RECORD LIST:
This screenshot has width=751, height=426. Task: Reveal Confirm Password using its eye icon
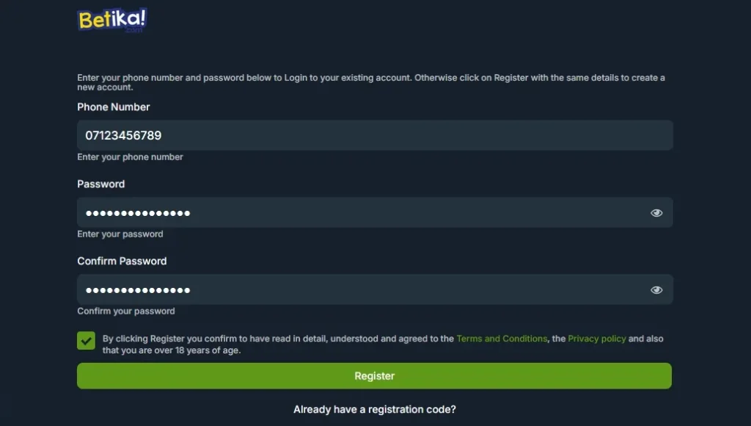tap(656, 290)
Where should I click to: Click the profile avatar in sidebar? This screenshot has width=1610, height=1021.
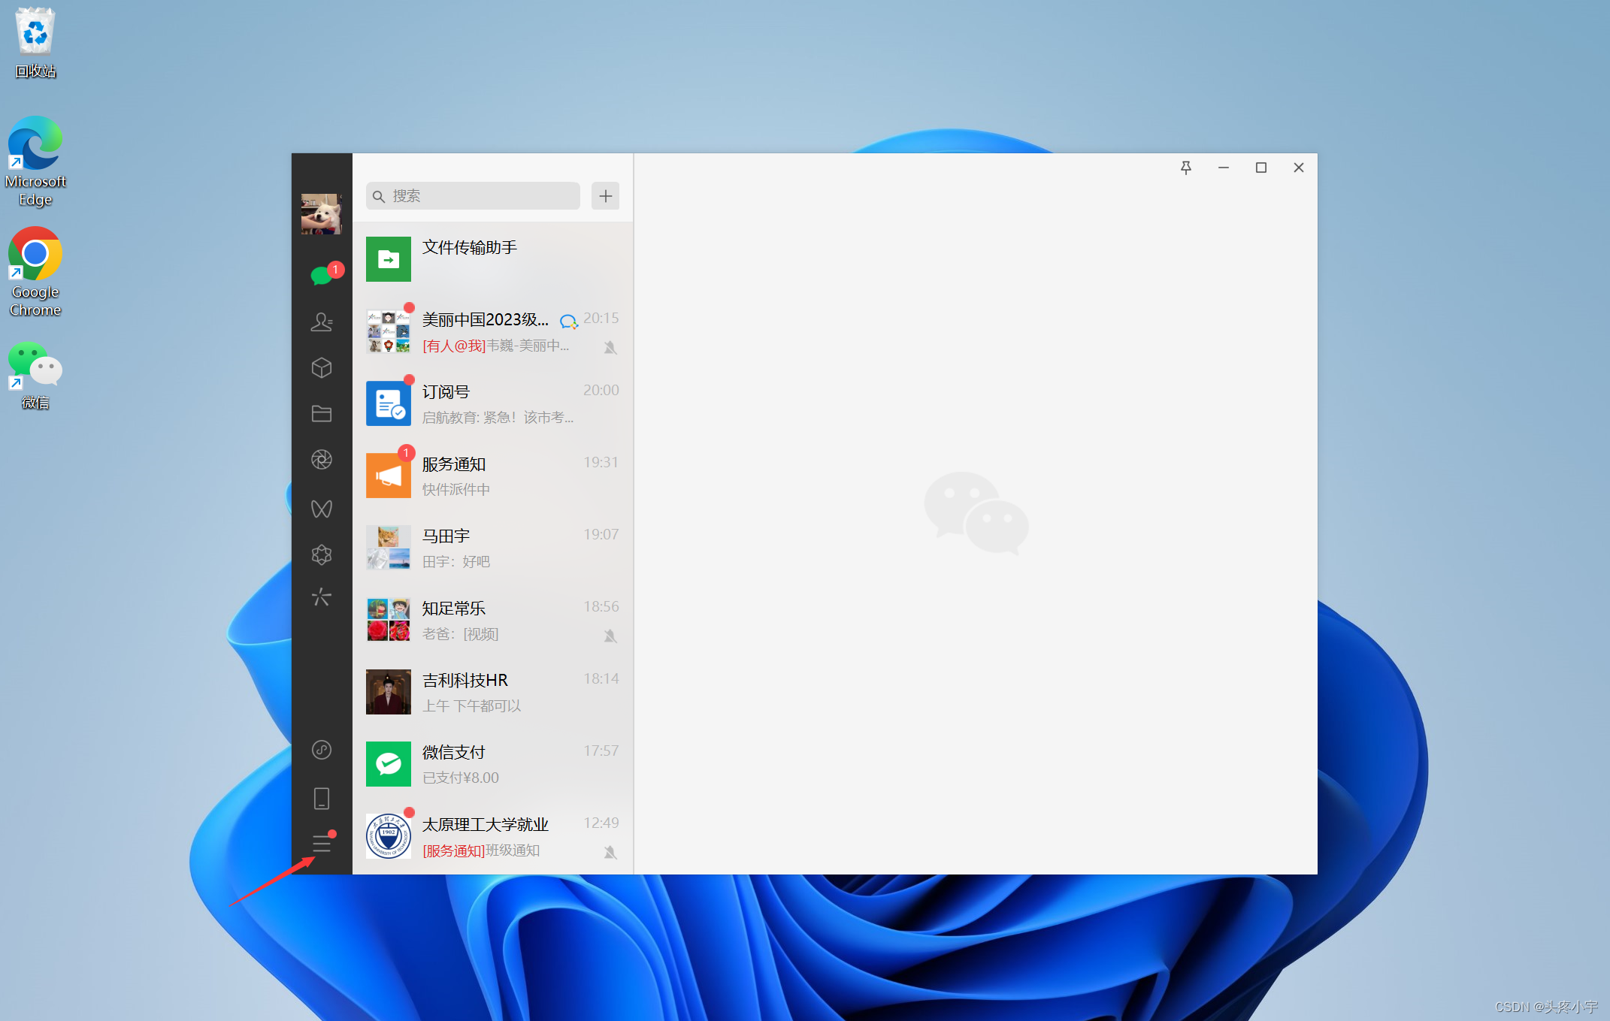[x=322, y=214]
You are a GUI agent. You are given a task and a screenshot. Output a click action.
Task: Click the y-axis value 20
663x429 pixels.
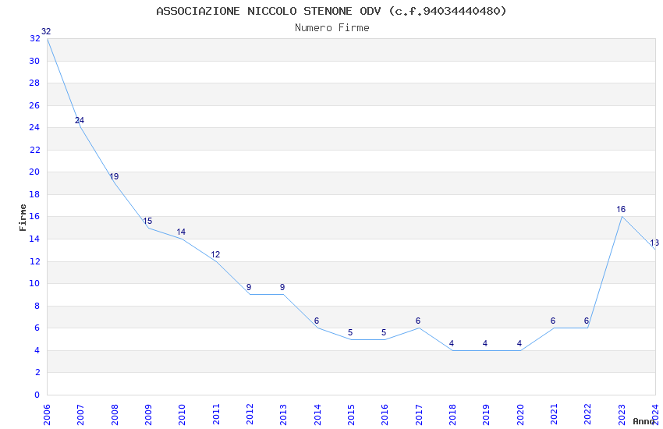(x=34, y=172)
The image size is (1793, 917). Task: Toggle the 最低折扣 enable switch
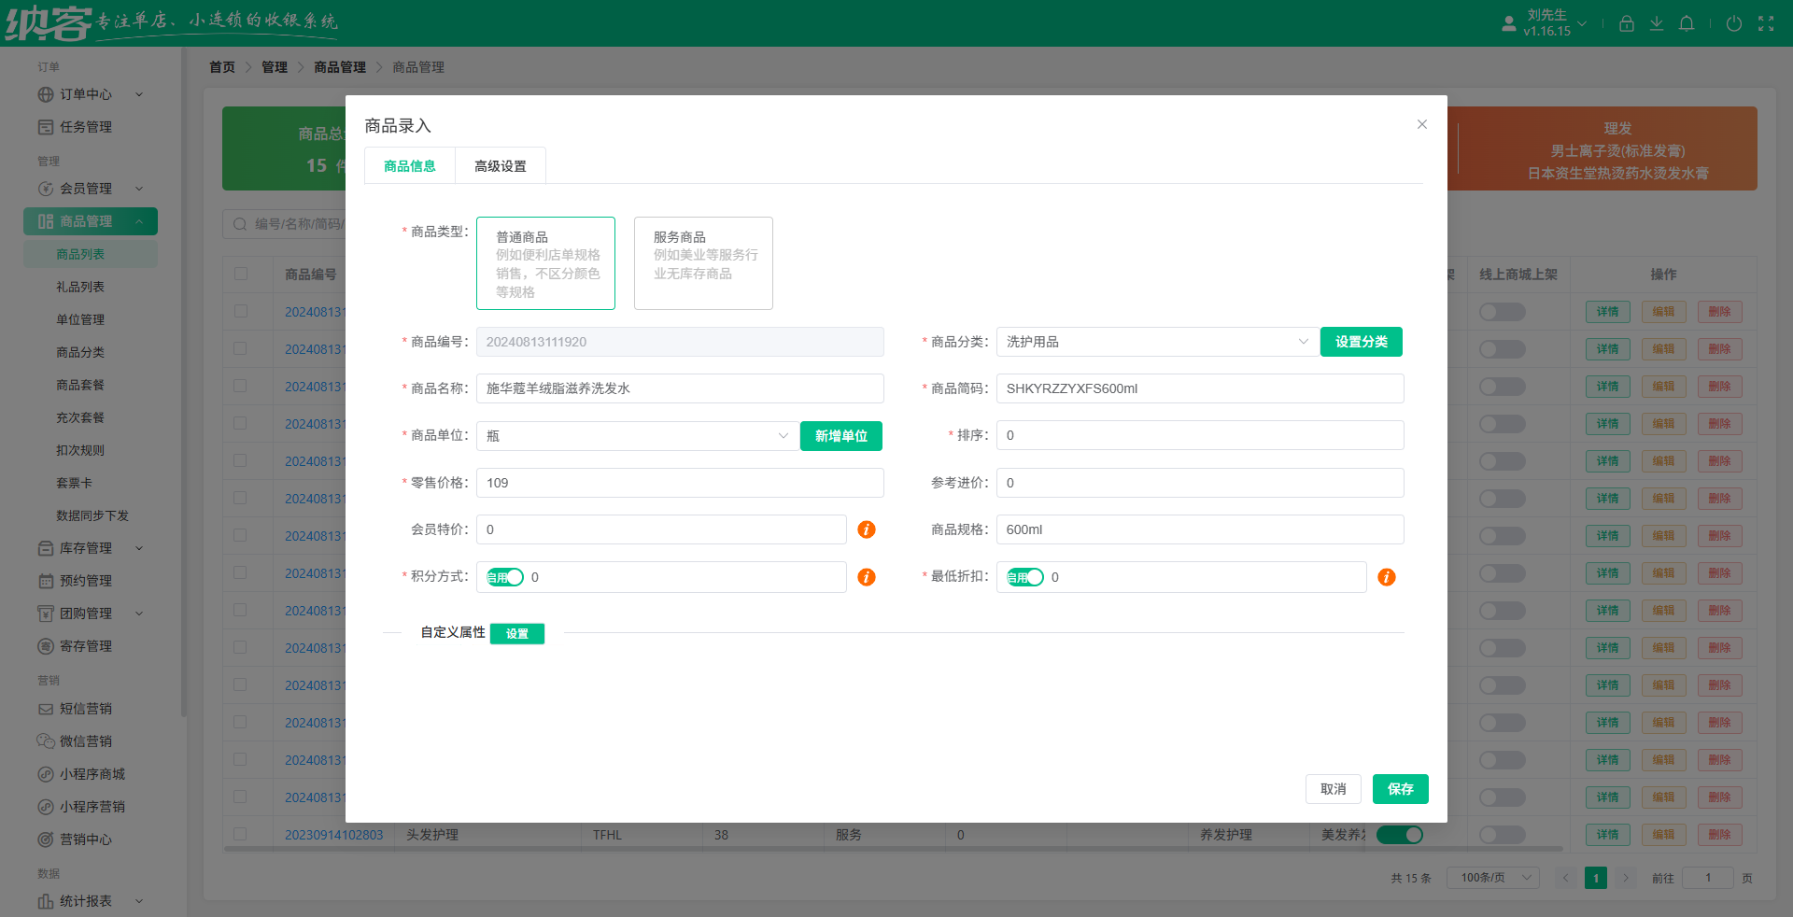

YOUR GOAL: Echo each row above verbatim, from first to last, and omit the pictures.

CORRECT ANSWER:
This screenshot has width=751, height=426. Task: Reveal Confirm Password using its eye icon
tap(656, 290)
Where should I click to: Click the profile avatar in sidebar? This screenshot has width=1610, height=1021.
[x=322, y=214]
You are a GUI agent. You are given a task and a screenshot. Output a click action.
Task: Click the y-axis value 20
663x429 pixels.
(x=34, y=172)
The image size is (1793, 917). Task: Toggle the 最低折扣 enable switch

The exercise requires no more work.